I have been trying to decide why I don’t like the recent movement that’s been going around Facebook and the virtual world called “I Am Enough.” It has a very exemplary goal, one that is similar to what I very often speak of when I have a longer speaking segment in churches. Its goal is to help people recognize that they are worthwhile, they are valuable, even if they are not as beautiful, as intelligent, as accomplished, as wealthy as the next person, even if they’ve been told all their lives they’re not good enough. Isn’t that a lovely thing to tell people? Surely it is.
I’ve just realized today what it is that turns me off to this sort of movement thing. It’s that “I Am Enough” thing. I am enough? I am enough for what? I am enough for me? I have everything I actually need? If I just dig down deep enough into my own inner soul I will find out that I am actually all I need, everything I need? I can fulfill myself? I have the strength and power within myself to do everything I need to do and face everything I need to face, and all I have to do is believe in myself?
I have spent my entire life being told I’m not good enough (mainly by my own brain), and I have spent my whole life trying desperately to prove that I am. I have never strayed from God. I have never done anything particularly bad. I am a responsible, pathologically polite person. I am very intelligent (probably not a genius, which is frustrating) and creative and quirky, and by George, I think I’m interesting. I like my own company, and I try very hard to never give offense to anybody under any circumstances and never to appear irresponsible or unable to do what I should be able to do. Criticism (especially constructive criticism) flays me alive, because it demonstrates that I am not as good and able and responsible as I should be. I am supposed to be enough for everything that is expected of me. After all, I am The Missionary. The Good Christian. The Intelligent and Rational Person. I have been Called. I have so much going for me. I should be enough.
I am not enough. Digging deep inside myself to find all those hidden reserves of magnificence and power and stuff, I have found that under the intelligence and capability and proper behavior and interesting, creative quirkiness is actually a very small, naked, frightened person who’s probably about 5 years old and has no idea what on earth she’s doing.
Someone has given this particular 5-year old a job, and that is raising $6,213.92 per month for 3 1/2 years. Doing so in a timely manner will prove that I am good enough to go do an even bigger job in Europe. I have applied to this job all the considerable resources I have, all the intelligence and responsibility and courtesy and analysis and new-found public-speaking ability and creativity and love of missions and new web development skills and writing skills and story-spinning ability and the story of my call and personal development and my emotionality and my rationality and my personal contacts and love of baking, and found…I am not enough.
Thank God for that.
Honestly. Having to prove that you are enough is so stressful. Always trying to be invincible and impermeable and infallible because that is what you perceive is required of The Missionary (Itinerating Edition)–it’s exhausting. Constantly living in fear of the disapproval of the people who review your progress every month…

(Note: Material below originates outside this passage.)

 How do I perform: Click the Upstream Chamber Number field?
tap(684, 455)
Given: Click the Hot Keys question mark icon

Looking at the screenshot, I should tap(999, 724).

I am not enough for the task I have been given. God never intended me to be. He didn’t give it to me because I would do it perfectly and instantly. I think maybe He gave it to me to teach me this:
“My grace is sufficient for you, for my power is made perfect in weakness.”
God has given me many strengths that will be invaluable in the work I will do. He really has given me a calling that suits who He made me to be. But I am still not enough. I will never be learned enough or good enough or an efficient enough fundraiser.
Therefore I will boast all the more gladly of my weaknesses, so that the power of Christ may rest upon me.
2 Corinthians 12:9
That’s the way it works, in those magnificent paradoxes that make up the Christian life. We are weak, frail, unable, fallible little creatures, and it is in our weakness, frailty, inability, and fallibility that the power of God carries out its work.
I am thankful for my strengths, for who God has made me to be. I am so thankful I can use them in the work He is doing in Europe. God’s creativity and kindness are revealed in them.
But I am learning to be thankful for my weaknesses as well. I am not enough for everything that life asks of me. Not sufficient. It is God’s grace that is sufficient and His power that is currently being perfected in my weakness. My weakness and lack of sufficiency and enoughness (new word; I invented it myself) provide a space in which God’s power works.
How nice not to have to be enough, not to have to fulfill all my needs all by myself. How nice to have Somebody Else to hand them to. (When I’m not busy taking them right back and cuddling them and pouting over them and worrying about them…) How lovely that the only Person I have to prove myself to is the only Person I don’t have to prove myself to.
Very well said Christy. Hebrews 4 says to enter into God’s rest. That is, QUIT WORKING FOR IT. Then He says to make every effort to enter it. It seems like a contradiction, but I think you nailed it.